Last week I was among nearly 38,000 London Marathon finishers but what are the chances of me running next year? Major ballot changes may make it fairer but certainly won’t make it easier when the 2016 London Marathon ballot opens tomorrow.
I was one of over 100,000 people to be left disappointed by the ballot for 2015 London Marathon places. Fortunately for me, a small charity I support, African Children’s Fund, had a little more luck. They secured a single place through the inaugural “Charity Ballot”, granting single places to 500 charities who don’t already have places through the Gold & Silver Bond schemes.
After raising over £2,600 for African Children’s Fund this year through the generosity of my friends, family and colleagues, it’ll be a good few years before I can start rattling the tin again. And in any case, I’m unlikely to attract sponsorship for a second marathon – it would be tough but not tough enough.
So my hopes of running another marathon on the streets of London rest in the fate of the dreaded/revered/disliked* (delete as appropriate!) London Marathon Ballot!
The 125,000 ballot places for the 2015 London Marathon were taken in under 10 hours and with it looking like the 2016 ballot would close even quicker, and with even more complaints, the organisers have made a big change:
The 2016 London Marathon ballot will be unlimited.
The ballot for the 2016 London Marathon will open this Bank Holiday Monday, May 4th 2015, at an undisclosed time, and will remain open, regardless of the number of people who sign up, until 17:00 on Friday May 8th 2015.
So we’re all happy then?
Well, the 5 day window means everyone who wants to be in the ballot can be, so I guess that is fairer but it won’t make it any easier to get a place in the 2016 London Marathon.
In 2015, there were 125,000 people signed up to fight for around 17,000 start places. That’s more than 7 people lining up for each place. Not great odds, I’m sure you’ll agree.
Given that there have been complaints from people that couldn’t even get into last year’s ballot, there are certainly more than 125,000 people wanting to sign up. But just how many people could be in the 2016 ballot? If 125,000 signed up in less than a day, does that mean we’re looking at half a million people signing up? Probably not, but what is the number likely to be?
Anyone who runs will know that we’re part of a growing sport. In the 2013/14 Active People Survey, more than 2 million people are involved in running at least once a week.
Now, the chances are, a large proportion of the 2 million aren’t interested in signing up for any marathon, let alone London so how can we get a better idea on numbers?
It may be safer to say that most people who run a marathon have, at least, run a half marathon before.
Using some of the information on the Run Britain Rankings website, I estimate that around 180,000 men ran a half marathon last year.

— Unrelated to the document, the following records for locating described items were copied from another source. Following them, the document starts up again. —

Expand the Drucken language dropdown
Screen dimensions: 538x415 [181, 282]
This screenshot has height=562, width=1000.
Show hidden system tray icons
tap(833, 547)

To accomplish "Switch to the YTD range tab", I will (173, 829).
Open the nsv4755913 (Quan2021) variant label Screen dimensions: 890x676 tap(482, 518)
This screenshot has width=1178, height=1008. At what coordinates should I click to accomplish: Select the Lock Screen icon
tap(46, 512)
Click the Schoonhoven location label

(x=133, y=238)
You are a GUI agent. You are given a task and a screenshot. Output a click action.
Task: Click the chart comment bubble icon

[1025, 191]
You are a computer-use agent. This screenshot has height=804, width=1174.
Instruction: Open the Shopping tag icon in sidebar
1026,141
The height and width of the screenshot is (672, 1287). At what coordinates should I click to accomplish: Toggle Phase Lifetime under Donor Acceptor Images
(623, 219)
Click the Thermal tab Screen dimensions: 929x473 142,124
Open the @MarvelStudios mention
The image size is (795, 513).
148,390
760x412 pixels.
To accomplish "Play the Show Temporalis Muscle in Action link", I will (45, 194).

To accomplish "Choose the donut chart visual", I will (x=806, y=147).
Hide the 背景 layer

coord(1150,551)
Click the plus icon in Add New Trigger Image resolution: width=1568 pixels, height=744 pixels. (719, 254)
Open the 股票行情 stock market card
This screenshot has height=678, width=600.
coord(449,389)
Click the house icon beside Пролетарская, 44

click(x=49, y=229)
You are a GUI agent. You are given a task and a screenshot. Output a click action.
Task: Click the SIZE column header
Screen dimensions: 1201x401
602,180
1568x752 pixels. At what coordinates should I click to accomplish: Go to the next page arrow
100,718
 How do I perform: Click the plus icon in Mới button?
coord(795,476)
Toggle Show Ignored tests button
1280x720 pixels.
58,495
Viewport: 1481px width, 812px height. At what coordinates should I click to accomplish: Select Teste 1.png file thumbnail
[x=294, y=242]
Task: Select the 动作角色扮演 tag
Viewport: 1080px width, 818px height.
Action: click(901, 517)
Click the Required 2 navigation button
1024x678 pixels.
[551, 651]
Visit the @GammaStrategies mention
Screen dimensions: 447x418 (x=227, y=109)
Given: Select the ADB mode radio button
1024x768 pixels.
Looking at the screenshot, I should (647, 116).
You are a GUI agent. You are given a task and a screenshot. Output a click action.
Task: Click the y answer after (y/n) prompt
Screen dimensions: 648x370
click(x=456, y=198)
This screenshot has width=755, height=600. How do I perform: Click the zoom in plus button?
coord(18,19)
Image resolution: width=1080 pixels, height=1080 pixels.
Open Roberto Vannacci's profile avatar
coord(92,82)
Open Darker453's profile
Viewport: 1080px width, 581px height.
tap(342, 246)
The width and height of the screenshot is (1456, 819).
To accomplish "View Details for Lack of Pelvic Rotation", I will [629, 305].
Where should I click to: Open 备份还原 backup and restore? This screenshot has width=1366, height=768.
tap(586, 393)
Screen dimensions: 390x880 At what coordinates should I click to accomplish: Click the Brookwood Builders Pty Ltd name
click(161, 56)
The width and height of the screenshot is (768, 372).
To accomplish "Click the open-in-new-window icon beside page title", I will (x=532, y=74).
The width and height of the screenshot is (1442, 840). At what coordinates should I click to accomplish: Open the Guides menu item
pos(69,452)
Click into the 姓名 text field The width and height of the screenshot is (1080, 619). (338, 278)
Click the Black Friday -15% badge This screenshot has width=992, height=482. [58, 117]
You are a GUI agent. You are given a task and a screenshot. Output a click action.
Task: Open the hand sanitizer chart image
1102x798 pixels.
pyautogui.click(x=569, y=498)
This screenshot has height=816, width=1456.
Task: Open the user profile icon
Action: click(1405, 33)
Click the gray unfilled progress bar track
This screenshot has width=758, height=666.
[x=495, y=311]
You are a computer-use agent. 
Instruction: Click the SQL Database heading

If we use the gender ratio of this year’s London Marathon to calculate the number of women running a half marathon last year it would equate to 110,000 women.
If we assume that some of those won’t be interested in upping their distance, but there will be an equal number of people who decide they’ll give a marathon crack without having run a half before, it’s probably about right.
So there could be towards 300,000 people waiting for around 17,000 places. That’s nearly 18 eager marathon runners for every balloted marathon place. Oh dear.
[Update 15 May 2015]
The London Marathon have now announced how many people signed up for the 2016 ballot – a surprisingly low, in my opinion, 247,069 people.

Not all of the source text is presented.